## Stated exercise 1
In the forum post on completing the square for a Gaussian process posterior, where did the writer find the expression in question?
## Stated exercise 2
Carry on the forum post on completing the square for a Gaussian process posterior, starting after its final sentence.

## Document section
........

Arise from the grave, oh two year old question!

I was wondering about the same thing, and many people will wonder, as this expression comes up when you calculate posterior in Gaussian process with first exponent being likelihood and the second being prior on the weights. I found this expression in p. 9 of the wonderful book Gaussian Processes for Machine Learning by Rasmussen and Williams and was annoyed that I can't see how to complete squares in multivariate case. If someone could give some intuition, I would be very happy!

........

## Data
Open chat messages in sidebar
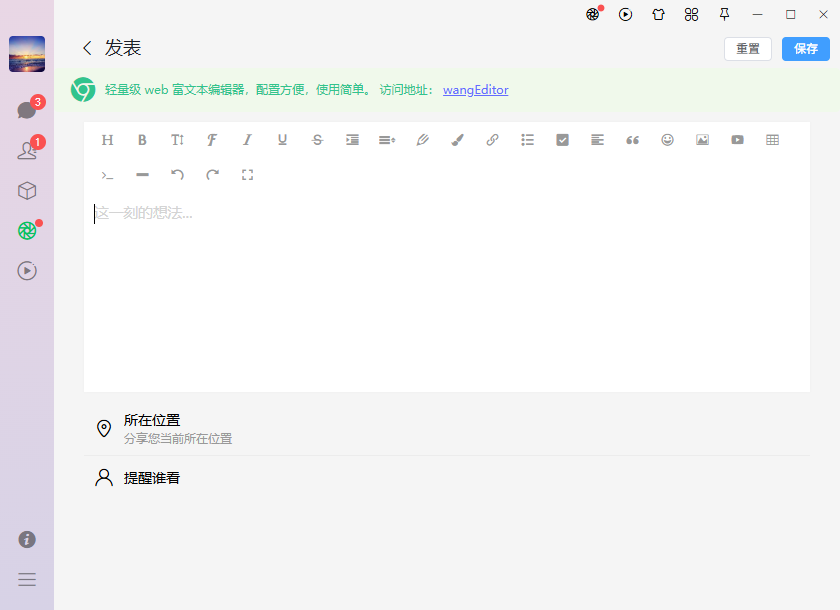click(x=27, y=110)
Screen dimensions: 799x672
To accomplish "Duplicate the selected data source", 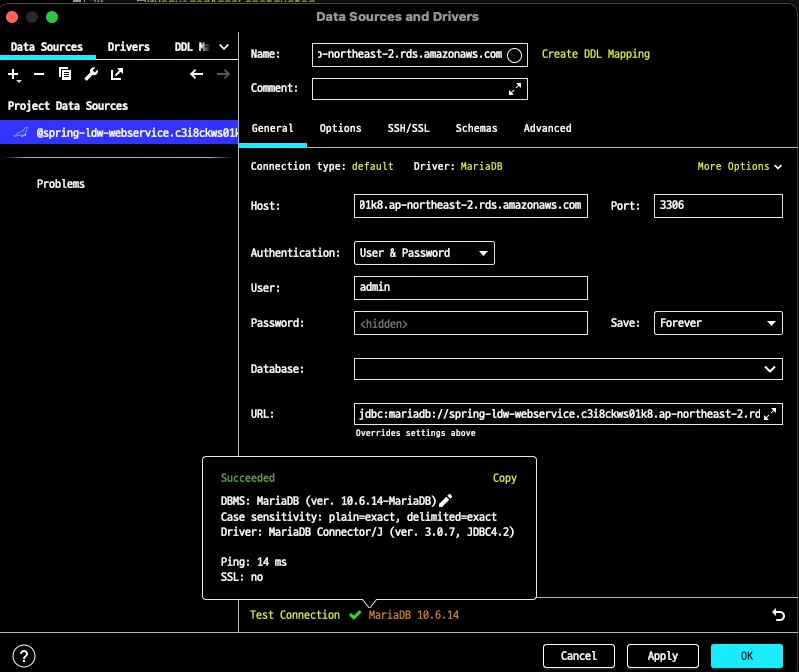I will (x=65, y=74).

........

## Expected output 1
On page 9 of the book Gaussian Processes for Machine Learning by Rasmussen and Williams.

## Expected output 2
Meanwhile, for this answer to be of any use, let me show you a trick I came up with: from the Gaussian prior and Gaussian likelihood we expect Gaussian posterior. Gaussian posterior will have the form $$ e^{-\frac{1}{2}(w - \bar w)^T\Sigma\ (w-\bar w)} $$ with $\bar w$ beeing the mean and $\Sigma$ the covariance matrix. In order to find the mean, we take the derivative of the exponent in the question (there is one transposition missing in victor's post) $$ \left(\frac{1}{\sigma_n^2} (y - X^Tw)^T(y-X^Tw) + w^T\Sigma^{-1}w\right)'_w = \frac{-2}{\sigma_n^2}(y-X^Tw)^TX^T + 2w^T\Sigma^{-1}, $$ and equate it to zero. Solving for $w$ we recover the $\bar w = \sigma_n^{-2}(\sigma_n^{-2}XX^T + \Sigma^{-1})^{-1}$ part.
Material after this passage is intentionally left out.